Costas procesales. De conformidad con lo preceptuado por el artículo 239 de la Ley de Enjuiciamiento Criminal "en los autos o sentencias que ponga término a la causa o a cualquiera de los incidentes deberá resolverse sobre el pago de las costas procesales", sin que puedan nunca imponerse a los procesados que fueren absueltos.

Así, en ejercicio de la potestad jurisdiccional que nos ha conferido la Constitución Española, y en nombre de Su Majestad El Rey,

FALLO 

Que debemos absolver y absolvemos a Matías de los delitos por los que venía siendo acusado en el presente procedimiento, declarando de oficio las costas del mismo.

Conforme a lo dispuesto por el artículo 10 Ley Orgánica 3/2018, de

5 de diciembre, de Protección de Datos Personales y garantía de los derechos digitales, el tratamiento de datos personales relativos a condenas e infracciones penales, así como a procedimientos y medidas cautelares y de seguridad conexas, para fines distintos de los de prevención, investigación, detección o enjuiciamiento de infracciones penales o de ejecución de sanciones penales, solo podrá llevarse a cabo cuando se encuentre amparado en una norma de Derecho de la Unión, en la citada ley orgánica o en otras normas de rango legal.
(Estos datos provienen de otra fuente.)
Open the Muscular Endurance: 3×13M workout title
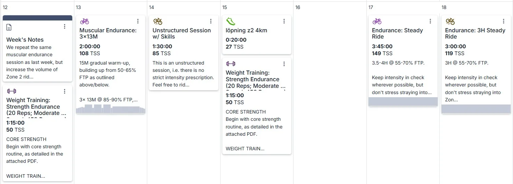The width and height of the screenshot is (513, 184). 108,33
Fuera de los supuestos señalados, los tratamientos de datos referidos solo serán posibles cuando sean llevados a cabo por abogados y procuradores y tengan por objeto recoger la información facilitada por sus clientes para el ejercicio de sus funciones.

Notifíquese haciendo saber a las partes que frente a la presente resolución puede interponerse recurso de casación por infracción de ley y por quebrantamiento de forma en la forma y plazo previstos en los artículos 847 y siguientes de la Ley de Enjuiciamiento Criminal.

Así por esta nuestra Sentencia, lo pronunciamos, mandamos y firmamos.

PUBLICACION.- La precedente sentencia ha sido leída y publicada por el Ilmo. Sr. Magistrado Ponente en el día de su fecha, de lo que doy fe.